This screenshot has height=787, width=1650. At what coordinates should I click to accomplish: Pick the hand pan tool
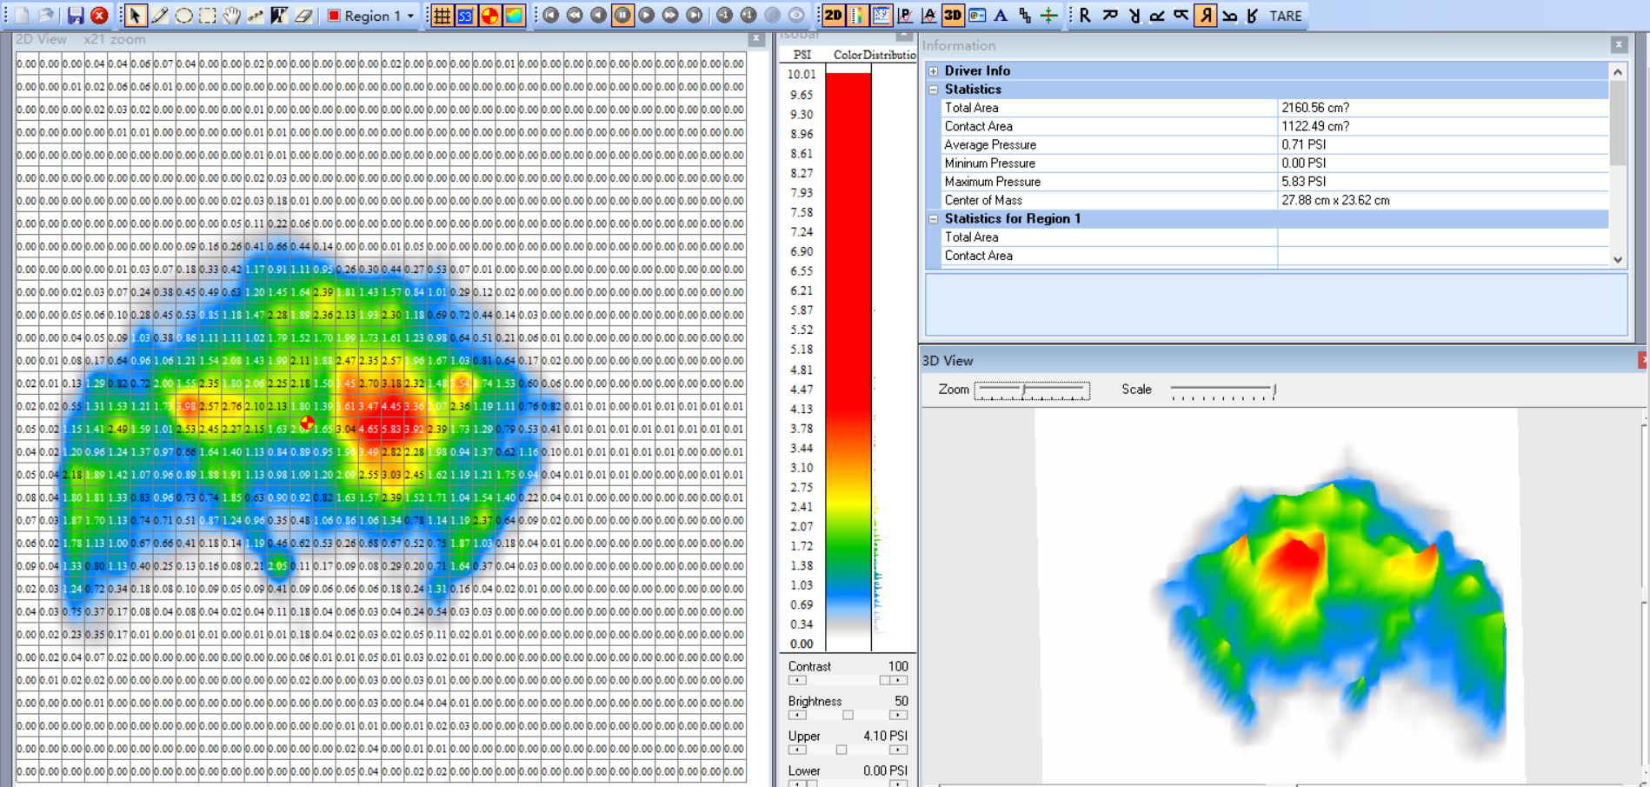click(231, 16)
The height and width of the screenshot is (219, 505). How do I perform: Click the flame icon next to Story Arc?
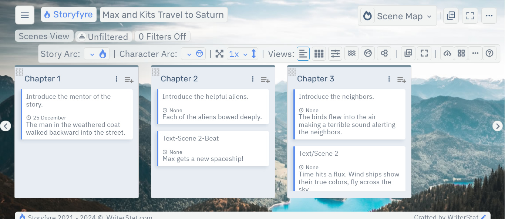tap(104, 53)
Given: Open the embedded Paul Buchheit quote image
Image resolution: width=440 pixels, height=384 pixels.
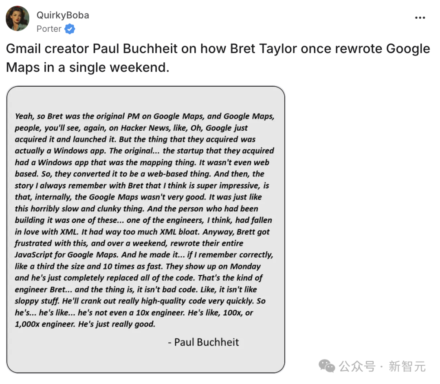Looking at the screenshot, I should pos(145,229).
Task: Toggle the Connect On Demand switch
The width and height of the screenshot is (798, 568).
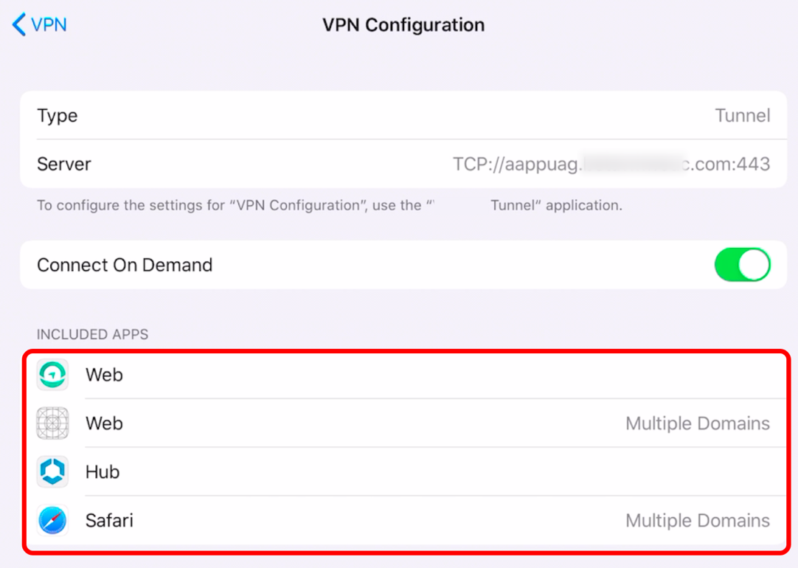Action: point(742,265)
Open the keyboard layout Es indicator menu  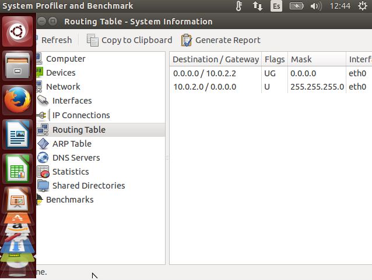[x=276, y=6]
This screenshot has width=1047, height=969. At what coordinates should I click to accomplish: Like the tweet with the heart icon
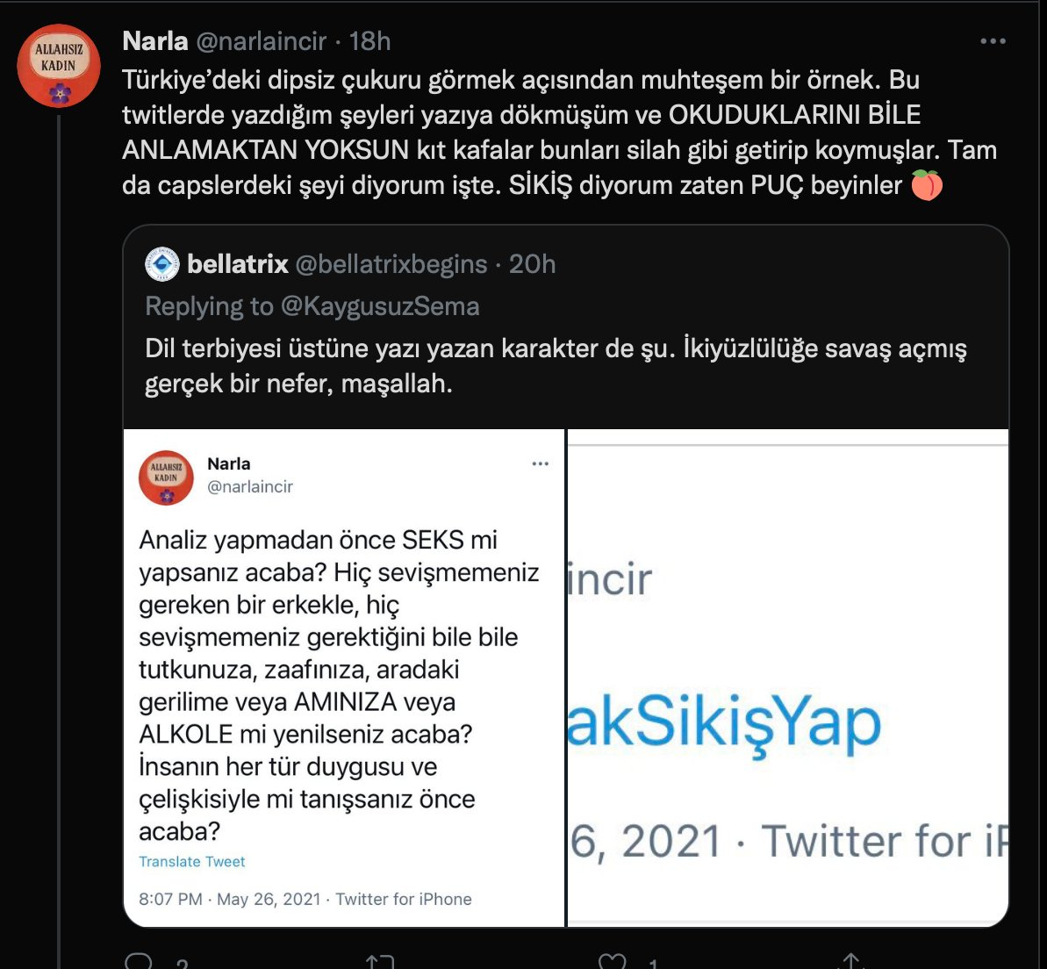[613, 962]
--------------------------------
YOUR TASK.
With the pictures omitted, write out exactly the lines from the one that contains "This screenshot has width=1047, height=969." through the final line of the material above, both ends included.

EXERCISE ANSWER.
This screenshot has width=1047, height=969. At what coordinates should I click to accomplish: Like the tweet with the heart icon
[613, 962]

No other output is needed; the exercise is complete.